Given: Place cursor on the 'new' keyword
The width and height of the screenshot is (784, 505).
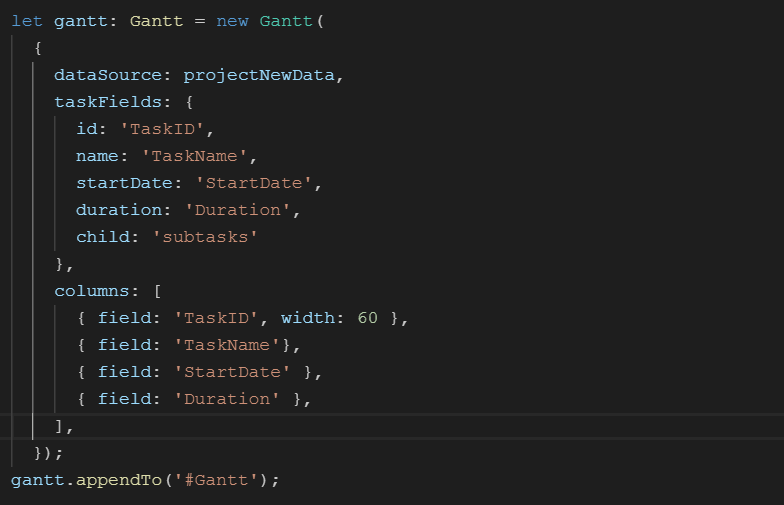Looking at the screenshot, I should pos(232,21).
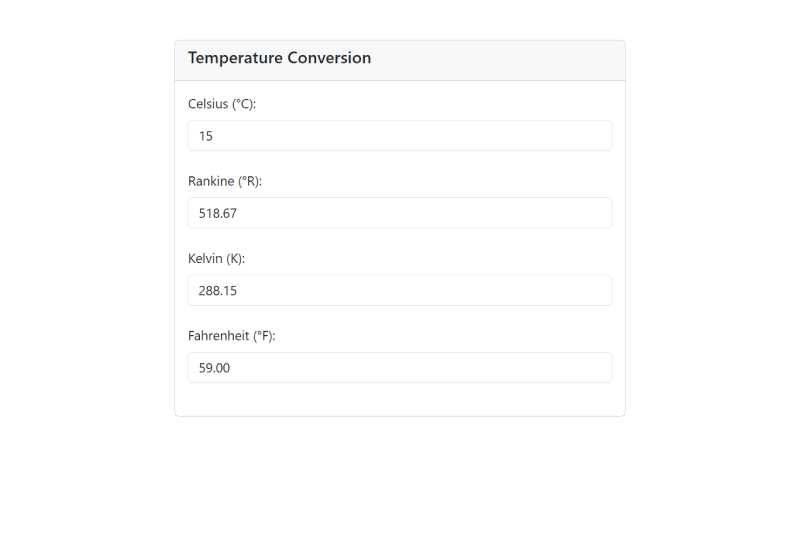This screenshot has width=800, height=550.
Task: Focus the Celsius (°C) input field
Action: click(x=400, y=136)
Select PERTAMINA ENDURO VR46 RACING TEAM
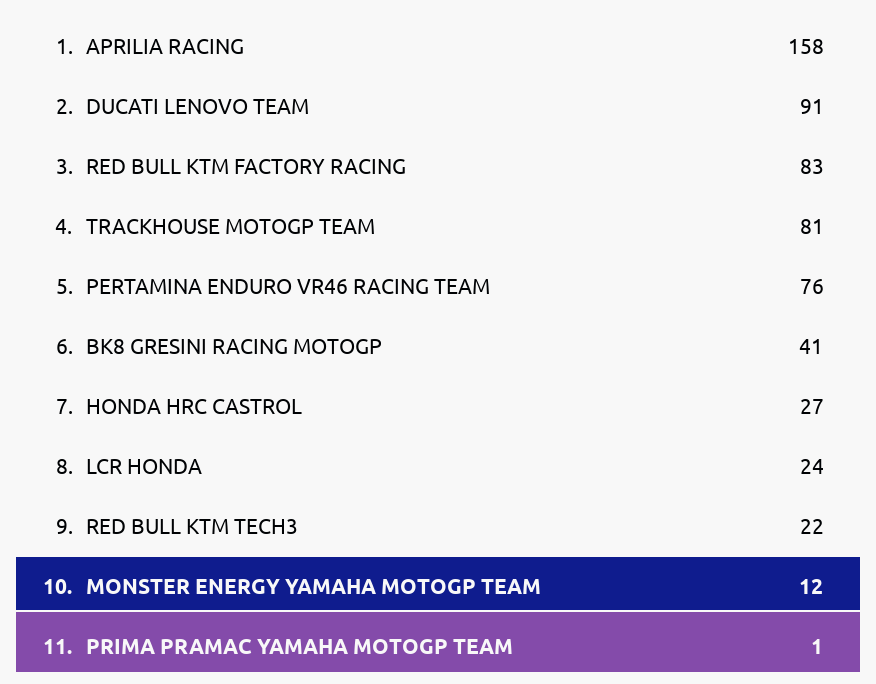This screenshot has height=684, width=876. coord(288,287)
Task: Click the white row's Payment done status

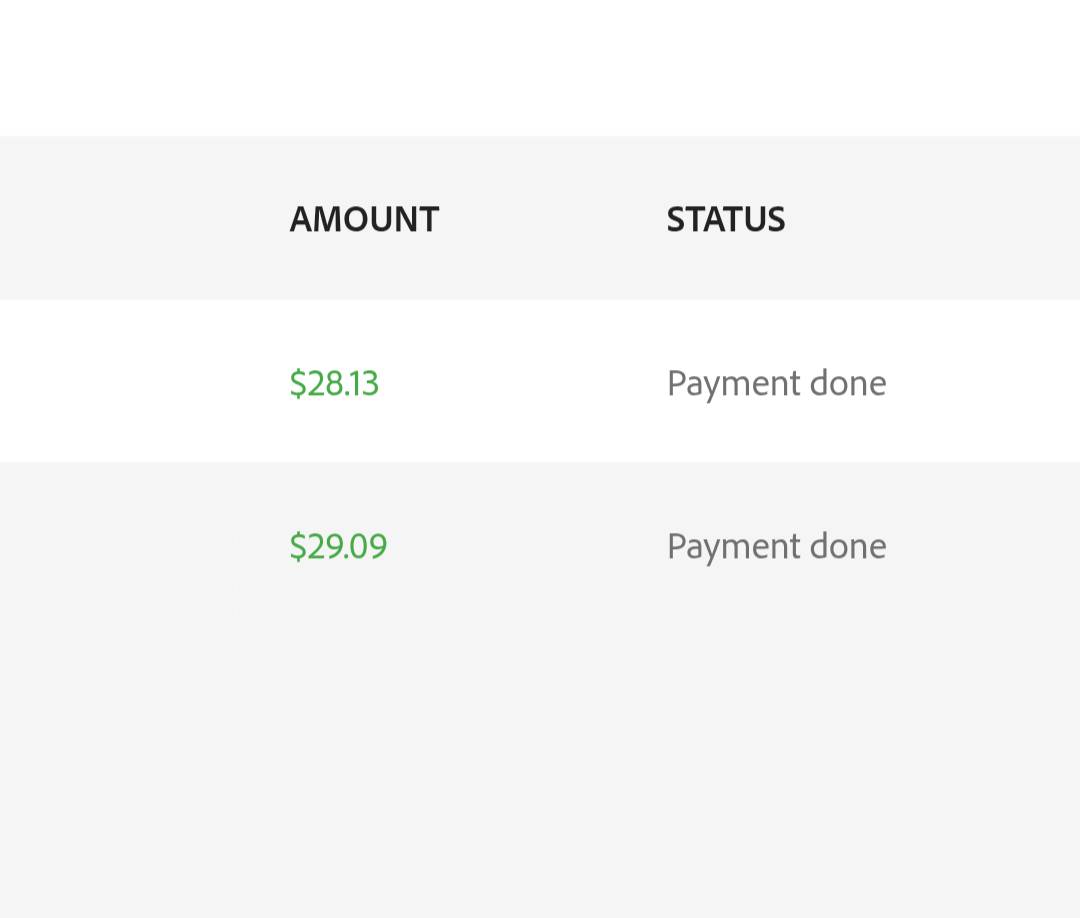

----------

Here the records must be restated exactly, minus any images.

TASK RESULT =
Given: Place cursor on the 'new' keyword
The width and height of the screenshot is (784, 505).
Looking at the screenshot, I should pos(232,21).
This screenshot has width=800, height=550.
Task: Focus the Celsius (°C) input field
Action: click(x=400, y=136)
Select PERTAMINA ENDURO VR46 RACING TEAM
This screenshot has height=684, width=876. coord(288,287)
Task: Click the white row's Payment done status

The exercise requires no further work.